Your task: Where the records below reach the line containing "प्रविधि (310, 62)", start transcribing, and end with the line containing "About us (44, 1364)", exactly and with nothing else added.

Record excerpts:
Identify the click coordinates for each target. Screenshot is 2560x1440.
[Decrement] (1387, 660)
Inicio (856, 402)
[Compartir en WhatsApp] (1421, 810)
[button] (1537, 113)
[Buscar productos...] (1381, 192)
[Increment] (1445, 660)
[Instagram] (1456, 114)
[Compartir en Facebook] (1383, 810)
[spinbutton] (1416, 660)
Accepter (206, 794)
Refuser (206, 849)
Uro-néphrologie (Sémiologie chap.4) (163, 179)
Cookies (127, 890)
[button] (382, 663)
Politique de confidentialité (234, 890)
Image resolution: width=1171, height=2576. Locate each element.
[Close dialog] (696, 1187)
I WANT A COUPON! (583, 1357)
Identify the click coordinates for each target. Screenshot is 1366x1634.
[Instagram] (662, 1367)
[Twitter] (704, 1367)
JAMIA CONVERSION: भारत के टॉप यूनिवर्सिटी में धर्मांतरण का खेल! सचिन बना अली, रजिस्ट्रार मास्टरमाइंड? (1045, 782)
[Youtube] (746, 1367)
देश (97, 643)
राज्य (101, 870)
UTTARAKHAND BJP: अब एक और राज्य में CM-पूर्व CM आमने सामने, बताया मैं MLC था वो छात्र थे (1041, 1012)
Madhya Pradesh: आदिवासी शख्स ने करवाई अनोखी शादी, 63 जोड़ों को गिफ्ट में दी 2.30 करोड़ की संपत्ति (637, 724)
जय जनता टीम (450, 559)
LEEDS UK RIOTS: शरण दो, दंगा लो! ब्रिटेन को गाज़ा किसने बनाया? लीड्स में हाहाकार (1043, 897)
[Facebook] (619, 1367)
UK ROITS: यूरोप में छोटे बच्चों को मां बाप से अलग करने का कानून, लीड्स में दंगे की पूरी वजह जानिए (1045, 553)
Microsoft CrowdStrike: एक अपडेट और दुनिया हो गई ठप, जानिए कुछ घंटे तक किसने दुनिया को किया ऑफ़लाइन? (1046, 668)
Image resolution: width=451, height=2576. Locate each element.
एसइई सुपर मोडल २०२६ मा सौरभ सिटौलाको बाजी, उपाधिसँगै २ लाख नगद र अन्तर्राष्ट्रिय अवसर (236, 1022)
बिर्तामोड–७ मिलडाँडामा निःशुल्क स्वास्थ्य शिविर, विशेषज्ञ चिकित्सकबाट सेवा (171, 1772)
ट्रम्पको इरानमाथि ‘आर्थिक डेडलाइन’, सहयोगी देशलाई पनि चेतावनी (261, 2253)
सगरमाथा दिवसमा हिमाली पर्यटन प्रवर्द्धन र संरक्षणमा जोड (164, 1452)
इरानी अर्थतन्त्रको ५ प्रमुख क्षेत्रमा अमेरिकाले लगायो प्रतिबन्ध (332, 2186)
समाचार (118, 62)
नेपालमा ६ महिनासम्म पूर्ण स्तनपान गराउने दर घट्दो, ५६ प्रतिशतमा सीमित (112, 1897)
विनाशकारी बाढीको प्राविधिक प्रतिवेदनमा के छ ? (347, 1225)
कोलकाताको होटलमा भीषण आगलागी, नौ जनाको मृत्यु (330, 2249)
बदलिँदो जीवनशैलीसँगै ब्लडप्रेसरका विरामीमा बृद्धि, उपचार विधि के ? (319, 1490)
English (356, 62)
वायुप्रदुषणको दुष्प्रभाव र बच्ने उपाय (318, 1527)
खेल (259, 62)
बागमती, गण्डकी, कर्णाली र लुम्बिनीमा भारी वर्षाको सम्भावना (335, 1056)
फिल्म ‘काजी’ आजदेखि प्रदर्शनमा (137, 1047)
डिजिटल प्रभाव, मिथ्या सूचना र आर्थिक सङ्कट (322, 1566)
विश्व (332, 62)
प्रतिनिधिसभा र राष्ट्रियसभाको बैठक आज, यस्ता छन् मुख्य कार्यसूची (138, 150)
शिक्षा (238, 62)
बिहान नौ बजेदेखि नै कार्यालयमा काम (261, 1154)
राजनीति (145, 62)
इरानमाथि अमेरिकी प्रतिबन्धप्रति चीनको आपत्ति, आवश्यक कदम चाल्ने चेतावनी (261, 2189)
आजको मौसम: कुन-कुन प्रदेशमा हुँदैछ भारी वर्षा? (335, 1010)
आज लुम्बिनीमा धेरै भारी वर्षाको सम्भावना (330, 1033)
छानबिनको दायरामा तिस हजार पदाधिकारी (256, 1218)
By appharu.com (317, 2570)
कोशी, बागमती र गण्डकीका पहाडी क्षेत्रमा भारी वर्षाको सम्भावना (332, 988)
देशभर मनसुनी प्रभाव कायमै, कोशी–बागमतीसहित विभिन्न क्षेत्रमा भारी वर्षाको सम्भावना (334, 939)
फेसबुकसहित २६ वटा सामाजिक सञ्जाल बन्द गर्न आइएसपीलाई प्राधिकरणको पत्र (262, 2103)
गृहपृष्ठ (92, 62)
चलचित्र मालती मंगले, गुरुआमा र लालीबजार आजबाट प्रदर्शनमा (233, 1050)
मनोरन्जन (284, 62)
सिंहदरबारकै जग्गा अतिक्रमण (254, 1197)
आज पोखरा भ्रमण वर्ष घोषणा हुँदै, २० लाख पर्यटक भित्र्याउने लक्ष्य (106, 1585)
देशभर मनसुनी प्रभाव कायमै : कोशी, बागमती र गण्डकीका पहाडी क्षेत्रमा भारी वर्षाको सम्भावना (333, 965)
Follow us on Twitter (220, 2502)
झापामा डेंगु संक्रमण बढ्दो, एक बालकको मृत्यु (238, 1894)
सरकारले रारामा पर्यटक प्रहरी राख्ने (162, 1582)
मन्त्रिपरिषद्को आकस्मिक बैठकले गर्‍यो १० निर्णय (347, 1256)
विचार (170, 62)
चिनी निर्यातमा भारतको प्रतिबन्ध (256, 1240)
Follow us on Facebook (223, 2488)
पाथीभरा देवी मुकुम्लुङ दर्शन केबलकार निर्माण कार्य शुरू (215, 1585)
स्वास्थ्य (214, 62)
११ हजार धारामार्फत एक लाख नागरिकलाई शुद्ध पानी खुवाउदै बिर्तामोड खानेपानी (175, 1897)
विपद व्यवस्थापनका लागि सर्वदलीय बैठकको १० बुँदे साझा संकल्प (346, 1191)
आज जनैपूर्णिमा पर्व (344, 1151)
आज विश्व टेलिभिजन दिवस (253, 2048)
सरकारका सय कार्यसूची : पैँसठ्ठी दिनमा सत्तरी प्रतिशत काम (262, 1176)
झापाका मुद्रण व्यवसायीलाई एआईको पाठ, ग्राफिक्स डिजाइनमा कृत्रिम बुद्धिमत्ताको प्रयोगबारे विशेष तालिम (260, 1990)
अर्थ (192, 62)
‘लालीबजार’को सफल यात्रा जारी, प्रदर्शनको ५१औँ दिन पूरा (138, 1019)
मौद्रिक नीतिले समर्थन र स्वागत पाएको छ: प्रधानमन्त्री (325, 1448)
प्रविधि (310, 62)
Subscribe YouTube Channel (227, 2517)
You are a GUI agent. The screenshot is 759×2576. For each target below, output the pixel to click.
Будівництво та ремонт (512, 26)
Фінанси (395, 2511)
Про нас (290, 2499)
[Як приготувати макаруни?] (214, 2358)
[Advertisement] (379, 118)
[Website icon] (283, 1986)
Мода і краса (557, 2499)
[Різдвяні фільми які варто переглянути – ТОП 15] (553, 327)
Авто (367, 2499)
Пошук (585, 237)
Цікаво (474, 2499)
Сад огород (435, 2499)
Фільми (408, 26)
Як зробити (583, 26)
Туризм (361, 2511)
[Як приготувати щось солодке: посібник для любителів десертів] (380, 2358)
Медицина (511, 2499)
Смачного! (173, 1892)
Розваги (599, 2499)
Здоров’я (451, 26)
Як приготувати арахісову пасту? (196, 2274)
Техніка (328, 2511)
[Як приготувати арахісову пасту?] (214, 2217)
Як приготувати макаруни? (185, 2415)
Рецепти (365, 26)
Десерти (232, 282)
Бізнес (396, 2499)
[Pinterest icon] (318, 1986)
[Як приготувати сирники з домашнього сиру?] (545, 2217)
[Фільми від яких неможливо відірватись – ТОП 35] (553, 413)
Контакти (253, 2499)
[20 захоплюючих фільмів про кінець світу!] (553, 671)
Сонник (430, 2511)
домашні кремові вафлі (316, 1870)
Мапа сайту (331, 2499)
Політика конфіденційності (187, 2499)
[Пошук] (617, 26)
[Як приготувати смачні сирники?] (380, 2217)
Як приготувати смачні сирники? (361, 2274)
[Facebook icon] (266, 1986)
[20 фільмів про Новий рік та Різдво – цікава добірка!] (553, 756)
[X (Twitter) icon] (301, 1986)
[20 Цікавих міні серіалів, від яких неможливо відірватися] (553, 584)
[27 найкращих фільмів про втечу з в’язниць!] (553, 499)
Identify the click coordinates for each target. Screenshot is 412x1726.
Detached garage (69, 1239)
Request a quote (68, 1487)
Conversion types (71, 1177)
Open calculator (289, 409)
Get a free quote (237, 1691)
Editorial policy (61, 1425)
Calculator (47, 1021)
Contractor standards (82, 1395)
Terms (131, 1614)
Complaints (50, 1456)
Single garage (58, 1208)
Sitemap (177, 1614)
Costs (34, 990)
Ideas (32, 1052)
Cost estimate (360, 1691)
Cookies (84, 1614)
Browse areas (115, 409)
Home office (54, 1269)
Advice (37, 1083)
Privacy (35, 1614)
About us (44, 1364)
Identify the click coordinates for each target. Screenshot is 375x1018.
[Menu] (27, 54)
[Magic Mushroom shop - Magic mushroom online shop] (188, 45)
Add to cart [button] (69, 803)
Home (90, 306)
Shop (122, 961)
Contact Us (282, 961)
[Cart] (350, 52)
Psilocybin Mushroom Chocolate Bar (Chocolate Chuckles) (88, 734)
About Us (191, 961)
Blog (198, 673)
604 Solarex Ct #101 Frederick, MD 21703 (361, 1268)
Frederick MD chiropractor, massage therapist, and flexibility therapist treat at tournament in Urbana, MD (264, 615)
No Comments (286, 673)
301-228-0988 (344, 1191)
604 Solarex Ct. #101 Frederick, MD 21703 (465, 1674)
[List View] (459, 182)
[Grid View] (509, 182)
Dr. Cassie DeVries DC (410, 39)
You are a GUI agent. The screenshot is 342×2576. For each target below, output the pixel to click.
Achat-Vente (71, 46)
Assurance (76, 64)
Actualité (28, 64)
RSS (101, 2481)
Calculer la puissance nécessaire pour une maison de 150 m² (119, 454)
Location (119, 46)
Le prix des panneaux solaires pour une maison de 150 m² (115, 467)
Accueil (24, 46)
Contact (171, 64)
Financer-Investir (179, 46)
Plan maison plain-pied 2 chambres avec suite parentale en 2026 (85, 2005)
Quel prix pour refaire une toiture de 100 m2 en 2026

Written reply:
प्रविधि (310, 62)
Subscribe YouTube Channel (227, 2517)
You are a GUI agent. The screenshot is 759×2576. For each target below, output the pixel to click.
Будівництво та ремонт (512, 26)
Фінанси (395, 2511)
Про нас (290, 2499)
[Як приготувати макаруни?] (214, 2358)
[Advertisement] (379, 118)
[Website icon] (283, 1986)
Мода і краса (557, 2499)
[Різдвяні фільми які варто переглянути – ТОП 15] (553, 327)
Авто (367, 2499)
Пошук (585, 237)
Цікаво (474, 2499)
Сад огород (435, 2499)
Фільми (408, 26)
Як зробити (583, 26)
Туризм (361, 2511)
[Як приготувати щось солодке: посібник для любителів десертів] (380, 2358)
Медицина (511, 2499)
Смачного! (173, 1892)
Розваги (599, 2499)
Здоров’я (451, 26)
Як приготувати арахісову пасту? (196, 2274)
Техніка (328, 2511)
[Як приготувати арахісову пасту?] (214, 2217)
Як приготувати макаруни? (185, 2415)
Рецепти (365, 26)
Десерти (232, 282)
Бізнес (396, 2499)
[Pinterest icon] (318, 1986)
[Як приготувати сирники з домашнього сиру?] (545, 2217)
[Фільми від яких неможливо відірватись – ТОП 35] (553, 413)
Контакти (253, 2499)
[20 захоплюючих фільмів про кінець світу!] (553, 671)
Сонник (430, 2511)
домашні кремові вафлі (316, 1870)
Мапа сайту (331, 2499)
Політика конфіденційності (187, 2499)
[Пошук] (617, 26)
[Як приготувати смачні сирники?] (380, 2217)
Як приготувати смачні сирники? (361, 2274)
[Facebook icon] (266, 1986)
[20 фільмів про Новий рік та Різдво – цікава добірка!] (553, 756)
[X (Twitter) icon] (301, 1986)
[20 Цікавих міні серіалів, від яких неможливо відірватися] (553, 584)
[27 найкращих фільмів про втечу з в’язниць!] (553, 499)
Identify the click coordinates for each target. Screenshot is 412x1726.
Detached garage (69, 1239)
Request a quote (68, 1487)
Conversion types (71, 1177)
Open calculator (289, 409)
Get a free quote (237, 1691)
Editorial policy (61, 1425)
Calculator (47, 1021)
Contractor standards (82, 1395)
Terms (131, 1614)
Complaints (50, 1456)
Single garage (58, 1208)
Sitemap (177, 1614)
Costs (34, 990)
Ideas (32, 1052)
Cost estimate (360, 1691)
Cookies (84, 1614)
Browse areas (115, 409)
Home office (54, 1269)
Advice (37, 1083)
Privacy (35, 1614)
About us (44, 1364)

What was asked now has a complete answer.